Aspects may further include a computer program product comprising a computer readable medium having control logic stored therein for causing a computer to perform storage and retrieval of information, the control logic code for performing the aspects described in connection with FIGS. 6-12. For example, the control logic may cause a computer to perform receiving information, organizing said information for optimal storage and retrieval based on the qualities of a storage medium, and at least one of presenting and storing said organized information, as described herein.

Aspects may further include an automated system for the storage and retrieval of information. The system may include, e.g., at least one processor, a user interface functioning via the at least one processor, and a repository accessible by the at least one processor. The processor may be configured to perform any of the aspects described in connection with FIGS. 7-12. The processor may be configured, e.g., to receive information, organize said information for optimal storage and retrieval based on the qualities of a storage medium, and at least one of present and store said organized information.

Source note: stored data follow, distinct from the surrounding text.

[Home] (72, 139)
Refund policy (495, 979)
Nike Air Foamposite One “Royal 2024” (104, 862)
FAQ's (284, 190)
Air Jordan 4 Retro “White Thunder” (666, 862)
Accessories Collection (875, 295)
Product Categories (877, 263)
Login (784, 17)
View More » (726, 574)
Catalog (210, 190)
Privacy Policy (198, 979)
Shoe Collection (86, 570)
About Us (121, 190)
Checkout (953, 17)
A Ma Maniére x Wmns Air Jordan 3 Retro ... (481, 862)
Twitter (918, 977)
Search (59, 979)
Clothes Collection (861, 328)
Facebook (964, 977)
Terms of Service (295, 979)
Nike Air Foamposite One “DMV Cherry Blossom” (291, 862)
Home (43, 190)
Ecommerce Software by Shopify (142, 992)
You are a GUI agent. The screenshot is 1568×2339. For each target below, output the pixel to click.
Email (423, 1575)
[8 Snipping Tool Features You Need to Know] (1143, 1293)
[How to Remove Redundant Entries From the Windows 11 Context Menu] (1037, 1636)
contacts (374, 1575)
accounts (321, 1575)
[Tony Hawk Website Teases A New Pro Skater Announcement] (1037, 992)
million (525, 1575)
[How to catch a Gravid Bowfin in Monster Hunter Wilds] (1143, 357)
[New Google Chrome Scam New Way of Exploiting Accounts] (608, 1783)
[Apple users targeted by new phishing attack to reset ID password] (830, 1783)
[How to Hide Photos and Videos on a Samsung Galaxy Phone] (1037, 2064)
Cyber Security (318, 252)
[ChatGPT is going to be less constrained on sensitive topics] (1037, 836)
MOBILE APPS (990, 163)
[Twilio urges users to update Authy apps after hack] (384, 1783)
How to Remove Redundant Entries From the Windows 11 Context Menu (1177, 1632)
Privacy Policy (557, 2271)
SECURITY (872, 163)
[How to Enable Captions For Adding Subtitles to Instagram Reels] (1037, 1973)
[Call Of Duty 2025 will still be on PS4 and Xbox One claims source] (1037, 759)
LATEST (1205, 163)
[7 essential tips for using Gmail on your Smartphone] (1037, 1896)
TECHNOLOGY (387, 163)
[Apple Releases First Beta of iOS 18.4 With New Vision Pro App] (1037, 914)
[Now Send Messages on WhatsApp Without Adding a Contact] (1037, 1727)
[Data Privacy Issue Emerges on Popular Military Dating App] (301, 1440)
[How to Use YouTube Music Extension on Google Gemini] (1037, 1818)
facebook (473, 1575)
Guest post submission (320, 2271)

FIG. 7 presents a flow chart illustrating aspects of an automated method 700 of receiving 702 and processing 704 read requests for information where that information may be present in main memory or on a storage medium in an append-only manner. When information and results are not available in memory at 706, information is incrementally retrieved from the storage medium from append-only data structures in 708. When information is retrieved, the process 700 generates a model (at 718). The process 700 determines (at 720) whether to organize the information based on the model. When the process 700 determines (at 720) not to organize the information, the process 700 returns (at 710) the result.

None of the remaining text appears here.